• Source data
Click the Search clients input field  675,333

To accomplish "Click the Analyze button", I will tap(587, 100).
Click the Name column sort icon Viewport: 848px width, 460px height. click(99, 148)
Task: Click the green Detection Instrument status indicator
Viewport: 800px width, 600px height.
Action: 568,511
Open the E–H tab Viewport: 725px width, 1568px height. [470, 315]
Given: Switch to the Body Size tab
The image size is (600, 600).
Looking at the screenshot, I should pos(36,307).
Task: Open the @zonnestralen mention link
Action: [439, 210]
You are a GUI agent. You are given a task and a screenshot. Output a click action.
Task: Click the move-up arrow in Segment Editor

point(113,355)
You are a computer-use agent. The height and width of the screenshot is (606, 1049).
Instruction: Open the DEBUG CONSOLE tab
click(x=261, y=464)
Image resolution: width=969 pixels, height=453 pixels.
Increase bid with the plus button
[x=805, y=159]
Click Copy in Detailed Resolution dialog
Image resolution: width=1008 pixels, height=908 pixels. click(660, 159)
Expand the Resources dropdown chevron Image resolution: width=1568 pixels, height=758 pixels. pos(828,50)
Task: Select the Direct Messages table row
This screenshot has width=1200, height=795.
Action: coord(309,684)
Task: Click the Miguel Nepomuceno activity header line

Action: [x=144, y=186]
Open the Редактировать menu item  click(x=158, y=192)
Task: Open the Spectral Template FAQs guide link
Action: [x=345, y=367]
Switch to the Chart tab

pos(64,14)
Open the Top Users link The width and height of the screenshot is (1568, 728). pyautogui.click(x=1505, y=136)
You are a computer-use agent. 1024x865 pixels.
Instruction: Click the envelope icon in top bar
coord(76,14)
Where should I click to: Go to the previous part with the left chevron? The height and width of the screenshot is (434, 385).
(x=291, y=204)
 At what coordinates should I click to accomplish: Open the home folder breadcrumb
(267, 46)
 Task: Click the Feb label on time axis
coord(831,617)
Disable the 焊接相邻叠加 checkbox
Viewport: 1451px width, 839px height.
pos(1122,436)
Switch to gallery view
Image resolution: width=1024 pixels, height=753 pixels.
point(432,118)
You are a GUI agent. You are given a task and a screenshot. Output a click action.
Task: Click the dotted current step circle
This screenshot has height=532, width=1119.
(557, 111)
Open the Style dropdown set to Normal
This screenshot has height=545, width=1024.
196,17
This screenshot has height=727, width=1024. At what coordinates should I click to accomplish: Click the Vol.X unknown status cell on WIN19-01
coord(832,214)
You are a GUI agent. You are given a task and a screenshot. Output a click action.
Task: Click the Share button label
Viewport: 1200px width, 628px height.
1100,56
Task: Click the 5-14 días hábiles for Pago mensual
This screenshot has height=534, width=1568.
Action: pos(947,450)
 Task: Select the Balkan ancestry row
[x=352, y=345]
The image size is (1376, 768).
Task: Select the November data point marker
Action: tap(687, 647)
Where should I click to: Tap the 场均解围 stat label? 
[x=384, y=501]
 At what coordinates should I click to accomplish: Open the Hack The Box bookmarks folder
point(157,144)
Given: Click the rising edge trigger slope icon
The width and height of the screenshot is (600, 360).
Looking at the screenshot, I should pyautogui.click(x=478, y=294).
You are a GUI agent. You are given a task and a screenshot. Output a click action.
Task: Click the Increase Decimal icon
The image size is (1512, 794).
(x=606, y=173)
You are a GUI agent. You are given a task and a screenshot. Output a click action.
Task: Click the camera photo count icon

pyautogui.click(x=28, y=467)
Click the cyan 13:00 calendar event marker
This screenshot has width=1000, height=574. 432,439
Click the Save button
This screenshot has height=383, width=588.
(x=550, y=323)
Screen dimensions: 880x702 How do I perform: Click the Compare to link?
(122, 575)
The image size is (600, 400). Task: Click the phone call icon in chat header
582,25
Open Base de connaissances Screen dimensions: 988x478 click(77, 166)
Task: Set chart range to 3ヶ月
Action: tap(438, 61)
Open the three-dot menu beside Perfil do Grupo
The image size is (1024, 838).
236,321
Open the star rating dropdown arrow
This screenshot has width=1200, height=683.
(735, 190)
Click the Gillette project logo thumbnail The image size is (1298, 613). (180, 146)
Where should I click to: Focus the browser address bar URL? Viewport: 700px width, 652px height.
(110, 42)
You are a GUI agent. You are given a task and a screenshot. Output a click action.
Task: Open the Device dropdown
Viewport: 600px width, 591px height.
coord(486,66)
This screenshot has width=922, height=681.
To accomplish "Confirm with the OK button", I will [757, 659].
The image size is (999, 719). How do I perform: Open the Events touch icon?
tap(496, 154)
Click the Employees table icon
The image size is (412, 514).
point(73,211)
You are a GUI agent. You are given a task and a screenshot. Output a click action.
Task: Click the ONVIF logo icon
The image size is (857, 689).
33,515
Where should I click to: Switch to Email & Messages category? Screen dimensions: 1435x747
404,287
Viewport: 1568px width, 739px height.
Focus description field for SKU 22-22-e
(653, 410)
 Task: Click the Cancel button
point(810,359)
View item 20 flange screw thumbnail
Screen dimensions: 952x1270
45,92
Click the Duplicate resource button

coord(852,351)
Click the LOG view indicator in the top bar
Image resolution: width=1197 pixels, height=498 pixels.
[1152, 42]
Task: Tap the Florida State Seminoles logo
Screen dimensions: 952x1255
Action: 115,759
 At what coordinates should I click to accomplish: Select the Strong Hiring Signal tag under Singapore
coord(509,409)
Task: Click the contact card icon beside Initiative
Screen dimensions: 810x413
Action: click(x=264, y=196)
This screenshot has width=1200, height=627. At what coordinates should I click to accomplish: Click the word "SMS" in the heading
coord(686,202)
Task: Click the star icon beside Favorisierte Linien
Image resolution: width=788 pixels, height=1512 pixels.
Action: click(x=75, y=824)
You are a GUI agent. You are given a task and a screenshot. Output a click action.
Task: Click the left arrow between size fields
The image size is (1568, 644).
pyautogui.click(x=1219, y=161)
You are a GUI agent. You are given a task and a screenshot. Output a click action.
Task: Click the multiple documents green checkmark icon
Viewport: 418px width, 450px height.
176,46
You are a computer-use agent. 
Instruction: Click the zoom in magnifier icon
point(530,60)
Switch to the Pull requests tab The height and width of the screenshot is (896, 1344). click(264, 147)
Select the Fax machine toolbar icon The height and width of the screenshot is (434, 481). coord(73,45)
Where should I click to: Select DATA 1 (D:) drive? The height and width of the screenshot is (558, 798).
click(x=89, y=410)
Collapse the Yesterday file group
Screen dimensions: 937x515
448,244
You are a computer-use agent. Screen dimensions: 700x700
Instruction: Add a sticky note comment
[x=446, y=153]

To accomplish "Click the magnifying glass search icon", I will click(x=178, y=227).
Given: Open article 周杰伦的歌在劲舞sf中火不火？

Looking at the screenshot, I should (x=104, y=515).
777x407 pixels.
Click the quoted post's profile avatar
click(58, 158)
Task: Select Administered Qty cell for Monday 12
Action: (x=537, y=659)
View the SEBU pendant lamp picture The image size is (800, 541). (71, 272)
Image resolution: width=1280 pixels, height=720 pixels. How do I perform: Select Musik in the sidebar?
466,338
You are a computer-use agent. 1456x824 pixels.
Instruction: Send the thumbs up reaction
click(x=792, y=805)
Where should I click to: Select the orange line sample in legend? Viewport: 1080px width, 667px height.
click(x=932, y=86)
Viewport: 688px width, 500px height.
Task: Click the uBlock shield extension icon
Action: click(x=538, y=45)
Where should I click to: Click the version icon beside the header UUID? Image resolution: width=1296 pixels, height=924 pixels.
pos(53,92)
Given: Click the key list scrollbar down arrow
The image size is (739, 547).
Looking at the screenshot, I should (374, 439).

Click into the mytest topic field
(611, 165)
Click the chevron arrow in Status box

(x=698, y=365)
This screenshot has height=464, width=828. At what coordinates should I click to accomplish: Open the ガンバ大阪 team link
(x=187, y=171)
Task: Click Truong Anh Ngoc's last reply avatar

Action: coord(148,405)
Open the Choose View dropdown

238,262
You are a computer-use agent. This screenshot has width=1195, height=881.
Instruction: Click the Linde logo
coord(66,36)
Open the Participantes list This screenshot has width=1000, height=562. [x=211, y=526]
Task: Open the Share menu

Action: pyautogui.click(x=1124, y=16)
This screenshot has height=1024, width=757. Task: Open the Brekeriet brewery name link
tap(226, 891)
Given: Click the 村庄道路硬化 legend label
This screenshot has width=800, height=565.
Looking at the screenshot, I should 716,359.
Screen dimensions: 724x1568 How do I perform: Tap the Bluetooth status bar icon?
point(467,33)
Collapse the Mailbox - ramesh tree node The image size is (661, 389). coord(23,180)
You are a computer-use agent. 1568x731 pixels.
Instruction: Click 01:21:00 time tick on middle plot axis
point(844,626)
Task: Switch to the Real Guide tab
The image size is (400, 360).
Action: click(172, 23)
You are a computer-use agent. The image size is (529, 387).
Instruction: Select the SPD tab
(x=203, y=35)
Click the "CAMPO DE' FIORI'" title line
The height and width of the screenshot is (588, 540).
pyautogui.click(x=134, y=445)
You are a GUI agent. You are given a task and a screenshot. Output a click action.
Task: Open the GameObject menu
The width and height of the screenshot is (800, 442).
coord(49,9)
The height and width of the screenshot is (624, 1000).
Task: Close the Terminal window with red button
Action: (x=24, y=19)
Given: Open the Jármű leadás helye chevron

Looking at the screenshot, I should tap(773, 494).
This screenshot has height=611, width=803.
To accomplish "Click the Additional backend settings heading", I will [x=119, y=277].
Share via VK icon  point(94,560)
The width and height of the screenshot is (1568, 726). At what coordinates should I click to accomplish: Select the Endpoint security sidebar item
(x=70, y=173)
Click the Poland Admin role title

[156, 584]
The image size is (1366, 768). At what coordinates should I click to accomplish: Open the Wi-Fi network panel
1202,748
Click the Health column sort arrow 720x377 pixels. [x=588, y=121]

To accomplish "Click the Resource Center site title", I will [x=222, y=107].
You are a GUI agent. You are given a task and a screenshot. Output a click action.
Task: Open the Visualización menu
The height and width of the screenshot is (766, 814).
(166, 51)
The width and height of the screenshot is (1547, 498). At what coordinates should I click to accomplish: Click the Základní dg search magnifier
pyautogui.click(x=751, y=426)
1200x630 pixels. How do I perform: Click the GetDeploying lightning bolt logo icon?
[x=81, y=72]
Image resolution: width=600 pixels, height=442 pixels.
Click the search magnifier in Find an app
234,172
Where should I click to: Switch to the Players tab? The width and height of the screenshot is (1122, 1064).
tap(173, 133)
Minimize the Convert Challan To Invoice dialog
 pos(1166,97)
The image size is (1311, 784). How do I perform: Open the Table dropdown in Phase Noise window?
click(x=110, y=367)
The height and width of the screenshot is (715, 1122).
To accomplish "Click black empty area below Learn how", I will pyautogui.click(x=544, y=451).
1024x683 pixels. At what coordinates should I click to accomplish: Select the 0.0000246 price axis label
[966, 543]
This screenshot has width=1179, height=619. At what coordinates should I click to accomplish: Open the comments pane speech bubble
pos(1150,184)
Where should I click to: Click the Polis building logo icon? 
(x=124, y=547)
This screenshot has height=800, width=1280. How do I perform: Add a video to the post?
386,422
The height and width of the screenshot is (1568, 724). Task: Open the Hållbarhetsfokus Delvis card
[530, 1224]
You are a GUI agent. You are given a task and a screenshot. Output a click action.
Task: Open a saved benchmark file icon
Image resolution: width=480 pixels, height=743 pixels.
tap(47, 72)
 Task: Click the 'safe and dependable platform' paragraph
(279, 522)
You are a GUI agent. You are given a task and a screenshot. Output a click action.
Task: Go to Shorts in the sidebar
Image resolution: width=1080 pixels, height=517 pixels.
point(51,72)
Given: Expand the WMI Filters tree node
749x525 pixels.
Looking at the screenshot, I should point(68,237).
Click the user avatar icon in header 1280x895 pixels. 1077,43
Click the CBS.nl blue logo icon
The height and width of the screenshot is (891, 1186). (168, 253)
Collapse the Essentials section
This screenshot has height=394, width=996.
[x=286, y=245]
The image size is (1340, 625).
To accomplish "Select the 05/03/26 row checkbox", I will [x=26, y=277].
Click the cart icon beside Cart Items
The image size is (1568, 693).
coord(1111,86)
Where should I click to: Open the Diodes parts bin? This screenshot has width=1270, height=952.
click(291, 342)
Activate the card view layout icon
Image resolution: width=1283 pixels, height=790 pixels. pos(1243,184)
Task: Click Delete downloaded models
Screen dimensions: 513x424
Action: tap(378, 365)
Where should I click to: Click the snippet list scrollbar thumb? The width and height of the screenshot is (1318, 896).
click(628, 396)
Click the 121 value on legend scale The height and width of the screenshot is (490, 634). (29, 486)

• Exercise
Would you filter the records and copy out each line containing "computer"?

• Task result
You are a computer-use agent. The height and width of the screenshot is (606, 1049).
You are a computer-use agent. 1024x865 pixels.
You are a computer-use agent. 
You are a computer-use agent. Screen dimensions: 700x700
You are a computer-use agent. 1456x824 pixels.
You are a computer-use agent. This screenshot has width=1195, height=881.
You are a computer-use agent. 1568x731 pixels.
You are a computer-use agent. The image size is (529, 387).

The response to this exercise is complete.